In every room in my house I have an electric light and a switch, why? I know that every night, it gets dark and I need the light to see but what has this got to do with your perceived problem?
Just as I know that if it gets dark and I am at home, I turn the light on so you should know that you `occasionally` have a perceived problem at that junction and should learn how to cope with it. It's not rocket surgery, is it?


----------



## davefb (22 Nov 2012)

asl are meant for cyclists..

if its okay for motorcyclists to use them, then err why not polite car drivers... so in fact, why bother with them at all?

its the usual, most motorcylists are great, but the ones that aren't are total idiots... *and* you'd expect better from a "fellow" 2 wheeler


----------



## doug (22 Nov 2012)

I have very few problems with "proper" motorbikes in the ASL as they accelerate away faster than I can and don't get in my way.

****ing under powered mopeds are a different kettle of fish - they think they will be faster away at the lights but more often than not I end up cursing them as they pootle along slowly getting in my way whilst puffing out clouds of noxious blue smoke


----------



## Hip Priest (22 Nov 2012)

I'd have let the motorcyclist go, personally. As an aside, I was struck by how friendly he was. If everyone had his attitude, imagine how pleasant the roads would be.


----------



## Miquel In De Rain (22 Nov 2012)

I like these videos,they test me out and make me ask what would I have done.I do like the sticking behind the van,I do that a lot with buses,depending on the situation.


----------



## Mugshot (22 Nov 2012)

Boris Bajic said:


> +1 to the comments above from gaz and 399bhp.
> 
> In addition to which, I'm not clear why you asked the motorcyclist to let you go first.
> 
> ...


+1, that about sums it up. I could see no reason to ask if you could go before the motorbike, odd.


----------



## captain nemo1701 (22 Nov 2012)

Before I got a helmet cam, I was cut up by a motorbike at this same junction. I was going through the lights in a primary position, little traffic about for once, I heard a motorbike coming from behind and assumed, from the sound and direction, that he was turning left. But as I looked over my right shoulder to check for cars, he shot past on my left as we went over the junction. There are often parked cars on the left, so in swerving to miss them, he gave me a bit of a shock suddenly appearing so close that I wobbled and almost came off. So when I got to the office, I ordered a helmet cam.

I have often worked in London where I see the ASL frequently full of motorbikes often with cyclists stuck behind in the traffic. Kind of defeats the whole concept, doesn't it?. Where one enters, others are encouraged. I see lots of cyclists on pavements, but it doesn't mean that I should simply because others choose to break the law.

I asked to go first as, if you study the video, I arrived ahead of him at the ASL. I heard the motorbike, but again, as he was slightly behind on my left, in the left turn lane, one assumes that he would actually going to turn left. So I think it's just poor riding to use a left turn lane to cut into a cycling facility automatically assuming nobody will be there. You wouldn't cycle straight out of a junction assuming no traffic was coming, would you?. I try not to cut people up on my bike, so it's common courtesy that someone on a motorbike shouldn't do it either. It's just poor riding and bad positioning. I wouldn't have a problem with a cyclist since they are also permitted in the ASL and move at about the same speed. That said, I have been cut up by roadies attempting to break the speed of light.

#### Collected data entries:
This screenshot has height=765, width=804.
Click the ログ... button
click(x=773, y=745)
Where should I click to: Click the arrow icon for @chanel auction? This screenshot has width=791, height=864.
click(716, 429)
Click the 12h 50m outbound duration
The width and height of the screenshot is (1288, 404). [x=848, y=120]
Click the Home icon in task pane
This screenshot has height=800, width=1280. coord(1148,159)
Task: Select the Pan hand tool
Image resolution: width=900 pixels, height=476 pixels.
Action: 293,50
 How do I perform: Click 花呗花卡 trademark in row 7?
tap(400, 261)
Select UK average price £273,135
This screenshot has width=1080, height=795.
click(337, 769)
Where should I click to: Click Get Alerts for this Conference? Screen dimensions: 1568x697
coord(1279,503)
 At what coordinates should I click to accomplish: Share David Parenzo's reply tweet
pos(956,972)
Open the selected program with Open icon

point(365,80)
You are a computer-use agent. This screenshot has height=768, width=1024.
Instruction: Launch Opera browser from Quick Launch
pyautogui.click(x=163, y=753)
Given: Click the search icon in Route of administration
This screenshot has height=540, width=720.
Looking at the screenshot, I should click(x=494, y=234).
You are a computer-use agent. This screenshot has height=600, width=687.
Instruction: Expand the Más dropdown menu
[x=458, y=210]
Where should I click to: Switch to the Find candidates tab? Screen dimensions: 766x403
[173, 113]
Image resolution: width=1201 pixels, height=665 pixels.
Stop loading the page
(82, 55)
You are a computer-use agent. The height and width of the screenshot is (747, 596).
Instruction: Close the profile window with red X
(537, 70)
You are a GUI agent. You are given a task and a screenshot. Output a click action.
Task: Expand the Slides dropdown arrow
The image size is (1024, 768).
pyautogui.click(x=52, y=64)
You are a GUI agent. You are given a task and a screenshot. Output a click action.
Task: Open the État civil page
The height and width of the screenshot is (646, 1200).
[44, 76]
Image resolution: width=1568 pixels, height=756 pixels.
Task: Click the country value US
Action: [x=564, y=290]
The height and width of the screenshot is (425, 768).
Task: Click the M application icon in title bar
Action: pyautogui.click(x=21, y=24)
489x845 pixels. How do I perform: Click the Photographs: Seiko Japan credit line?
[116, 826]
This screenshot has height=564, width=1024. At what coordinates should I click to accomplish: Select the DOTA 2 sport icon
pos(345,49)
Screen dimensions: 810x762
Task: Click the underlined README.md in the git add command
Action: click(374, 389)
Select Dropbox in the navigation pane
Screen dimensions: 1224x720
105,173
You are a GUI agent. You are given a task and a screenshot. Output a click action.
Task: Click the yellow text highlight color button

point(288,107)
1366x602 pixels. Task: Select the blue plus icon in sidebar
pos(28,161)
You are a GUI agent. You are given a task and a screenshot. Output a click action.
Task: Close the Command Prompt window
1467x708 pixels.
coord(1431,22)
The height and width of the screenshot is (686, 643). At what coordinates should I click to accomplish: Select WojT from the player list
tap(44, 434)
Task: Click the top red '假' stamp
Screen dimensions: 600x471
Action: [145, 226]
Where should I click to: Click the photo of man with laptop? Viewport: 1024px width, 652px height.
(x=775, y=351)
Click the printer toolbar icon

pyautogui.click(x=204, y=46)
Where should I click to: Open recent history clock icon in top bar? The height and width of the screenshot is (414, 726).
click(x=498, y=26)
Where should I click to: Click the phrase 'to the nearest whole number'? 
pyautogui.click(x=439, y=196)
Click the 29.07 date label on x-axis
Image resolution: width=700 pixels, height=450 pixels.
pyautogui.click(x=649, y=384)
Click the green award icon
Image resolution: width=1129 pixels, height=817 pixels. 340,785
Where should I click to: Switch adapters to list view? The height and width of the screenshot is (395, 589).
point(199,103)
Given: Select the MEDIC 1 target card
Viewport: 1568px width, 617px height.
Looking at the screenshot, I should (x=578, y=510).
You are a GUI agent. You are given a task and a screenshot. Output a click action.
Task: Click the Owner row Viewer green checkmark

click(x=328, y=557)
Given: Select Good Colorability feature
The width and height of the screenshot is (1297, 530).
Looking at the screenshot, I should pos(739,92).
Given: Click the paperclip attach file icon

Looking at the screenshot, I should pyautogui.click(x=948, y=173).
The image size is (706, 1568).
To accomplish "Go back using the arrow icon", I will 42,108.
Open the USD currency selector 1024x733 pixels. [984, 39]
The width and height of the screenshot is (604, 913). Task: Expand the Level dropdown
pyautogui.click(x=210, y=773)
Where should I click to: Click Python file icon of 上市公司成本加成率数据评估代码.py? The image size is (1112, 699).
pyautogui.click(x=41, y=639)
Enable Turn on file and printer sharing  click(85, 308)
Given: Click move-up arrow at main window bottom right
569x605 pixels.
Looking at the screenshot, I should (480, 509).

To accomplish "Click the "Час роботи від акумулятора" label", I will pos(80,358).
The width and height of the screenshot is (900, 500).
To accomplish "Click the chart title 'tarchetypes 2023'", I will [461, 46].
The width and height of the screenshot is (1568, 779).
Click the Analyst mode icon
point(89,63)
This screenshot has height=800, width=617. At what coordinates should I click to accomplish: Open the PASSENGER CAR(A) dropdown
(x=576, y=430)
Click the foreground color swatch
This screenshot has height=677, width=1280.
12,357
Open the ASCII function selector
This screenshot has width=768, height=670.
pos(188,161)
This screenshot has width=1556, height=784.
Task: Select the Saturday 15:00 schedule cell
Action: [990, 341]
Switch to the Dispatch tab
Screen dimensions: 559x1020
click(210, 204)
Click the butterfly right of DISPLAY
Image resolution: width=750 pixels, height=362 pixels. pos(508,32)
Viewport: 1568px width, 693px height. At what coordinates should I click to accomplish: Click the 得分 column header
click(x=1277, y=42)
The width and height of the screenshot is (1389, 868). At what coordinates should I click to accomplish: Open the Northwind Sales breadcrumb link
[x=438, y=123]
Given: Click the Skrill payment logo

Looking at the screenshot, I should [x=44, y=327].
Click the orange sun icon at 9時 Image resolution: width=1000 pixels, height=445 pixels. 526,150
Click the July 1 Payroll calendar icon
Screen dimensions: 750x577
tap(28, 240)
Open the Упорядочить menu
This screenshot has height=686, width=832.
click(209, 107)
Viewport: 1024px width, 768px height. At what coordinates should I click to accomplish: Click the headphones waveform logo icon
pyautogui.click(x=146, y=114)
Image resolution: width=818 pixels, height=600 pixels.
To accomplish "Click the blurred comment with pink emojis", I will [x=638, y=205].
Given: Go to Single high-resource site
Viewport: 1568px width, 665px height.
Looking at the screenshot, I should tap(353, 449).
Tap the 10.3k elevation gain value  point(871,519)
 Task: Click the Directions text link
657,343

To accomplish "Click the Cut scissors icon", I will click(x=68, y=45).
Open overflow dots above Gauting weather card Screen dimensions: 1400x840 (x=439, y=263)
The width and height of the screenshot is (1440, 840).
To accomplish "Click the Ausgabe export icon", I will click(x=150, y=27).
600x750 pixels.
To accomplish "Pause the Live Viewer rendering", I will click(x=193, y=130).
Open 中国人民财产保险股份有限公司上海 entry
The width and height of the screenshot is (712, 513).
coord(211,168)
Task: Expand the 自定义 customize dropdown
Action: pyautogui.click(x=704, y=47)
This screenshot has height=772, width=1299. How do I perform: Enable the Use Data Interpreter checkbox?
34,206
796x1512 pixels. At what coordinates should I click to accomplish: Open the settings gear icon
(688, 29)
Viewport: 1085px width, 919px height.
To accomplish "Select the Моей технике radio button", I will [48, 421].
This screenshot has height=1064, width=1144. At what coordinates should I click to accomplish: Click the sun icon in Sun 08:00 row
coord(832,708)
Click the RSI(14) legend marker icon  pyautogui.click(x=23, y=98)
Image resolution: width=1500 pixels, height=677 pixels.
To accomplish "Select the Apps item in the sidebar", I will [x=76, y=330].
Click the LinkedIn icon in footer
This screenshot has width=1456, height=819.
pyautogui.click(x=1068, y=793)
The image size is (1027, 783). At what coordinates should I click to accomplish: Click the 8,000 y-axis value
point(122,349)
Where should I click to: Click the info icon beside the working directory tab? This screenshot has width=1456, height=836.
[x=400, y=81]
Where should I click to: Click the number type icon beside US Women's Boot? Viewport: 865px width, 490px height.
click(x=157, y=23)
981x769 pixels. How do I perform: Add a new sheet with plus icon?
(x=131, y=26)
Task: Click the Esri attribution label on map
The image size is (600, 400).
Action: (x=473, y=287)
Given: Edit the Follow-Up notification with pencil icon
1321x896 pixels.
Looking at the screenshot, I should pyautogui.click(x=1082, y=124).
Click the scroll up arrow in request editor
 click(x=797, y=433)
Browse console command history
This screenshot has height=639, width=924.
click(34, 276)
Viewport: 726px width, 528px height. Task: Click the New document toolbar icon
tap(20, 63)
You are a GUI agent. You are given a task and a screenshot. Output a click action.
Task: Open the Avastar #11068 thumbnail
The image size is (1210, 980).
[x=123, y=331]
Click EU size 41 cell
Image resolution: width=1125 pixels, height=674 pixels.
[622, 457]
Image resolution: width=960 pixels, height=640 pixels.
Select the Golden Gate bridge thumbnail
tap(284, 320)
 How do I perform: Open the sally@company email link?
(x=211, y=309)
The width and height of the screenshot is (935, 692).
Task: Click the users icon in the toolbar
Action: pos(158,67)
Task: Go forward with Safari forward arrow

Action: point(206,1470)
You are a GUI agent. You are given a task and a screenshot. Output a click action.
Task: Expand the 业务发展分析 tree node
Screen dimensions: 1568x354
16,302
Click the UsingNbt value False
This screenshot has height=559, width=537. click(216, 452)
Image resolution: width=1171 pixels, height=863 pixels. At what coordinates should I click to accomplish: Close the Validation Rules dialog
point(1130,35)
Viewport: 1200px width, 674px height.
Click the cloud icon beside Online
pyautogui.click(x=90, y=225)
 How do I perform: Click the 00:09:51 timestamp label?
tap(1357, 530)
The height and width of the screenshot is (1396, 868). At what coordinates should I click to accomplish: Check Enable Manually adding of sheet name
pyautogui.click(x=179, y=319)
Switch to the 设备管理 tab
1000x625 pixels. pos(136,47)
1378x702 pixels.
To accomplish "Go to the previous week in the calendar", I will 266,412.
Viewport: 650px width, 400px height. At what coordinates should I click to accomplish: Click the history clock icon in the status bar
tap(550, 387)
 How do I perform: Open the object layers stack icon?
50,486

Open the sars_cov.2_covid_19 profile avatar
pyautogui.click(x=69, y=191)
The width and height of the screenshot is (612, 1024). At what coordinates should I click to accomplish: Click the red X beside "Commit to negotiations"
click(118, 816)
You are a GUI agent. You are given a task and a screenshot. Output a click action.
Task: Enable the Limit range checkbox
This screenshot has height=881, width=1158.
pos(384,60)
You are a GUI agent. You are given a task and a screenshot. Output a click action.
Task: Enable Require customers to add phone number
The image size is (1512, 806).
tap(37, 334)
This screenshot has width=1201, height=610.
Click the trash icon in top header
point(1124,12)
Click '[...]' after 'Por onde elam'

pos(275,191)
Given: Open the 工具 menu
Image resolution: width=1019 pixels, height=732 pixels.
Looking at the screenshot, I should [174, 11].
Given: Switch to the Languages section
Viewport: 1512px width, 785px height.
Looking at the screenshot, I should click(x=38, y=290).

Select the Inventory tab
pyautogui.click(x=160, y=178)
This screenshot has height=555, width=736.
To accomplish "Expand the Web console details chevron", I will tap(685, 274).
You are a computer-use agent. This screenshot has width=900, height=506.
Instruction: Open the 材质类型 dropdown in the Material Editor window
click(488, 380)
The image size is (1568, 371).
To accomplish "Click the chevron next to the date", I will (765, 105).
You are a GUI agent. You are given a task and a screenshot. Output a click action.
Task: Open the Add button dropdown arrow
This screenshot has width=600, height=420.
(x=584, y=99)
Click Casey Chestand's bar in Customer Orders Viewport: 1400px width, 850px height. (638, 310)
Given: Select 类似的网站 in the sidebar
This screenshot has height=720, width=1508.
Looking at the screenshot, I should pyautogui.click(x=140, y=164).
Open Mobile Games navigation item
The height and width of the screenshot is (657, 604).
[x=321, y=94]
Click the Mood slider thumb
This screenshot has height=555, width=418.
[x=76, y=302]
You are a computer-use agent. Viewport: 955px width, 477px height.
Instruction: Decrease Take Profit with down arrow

#### YOUR INSTRUCTIONS:
Reproduce the part of the forum thread about motorbikes in ASLs starting with "Just as I know" and going on through "davefb (22 Nov 2012)".

#### ANSWER SECTION:
Just as I know that if it gets dark and I am at home, I turn the light on so you should know that you `occasionally` have a perceived problem at that junction and should learn how to cope with it. It's not rocket surgery, is it?


----------



## davefb (22 Nov 2012)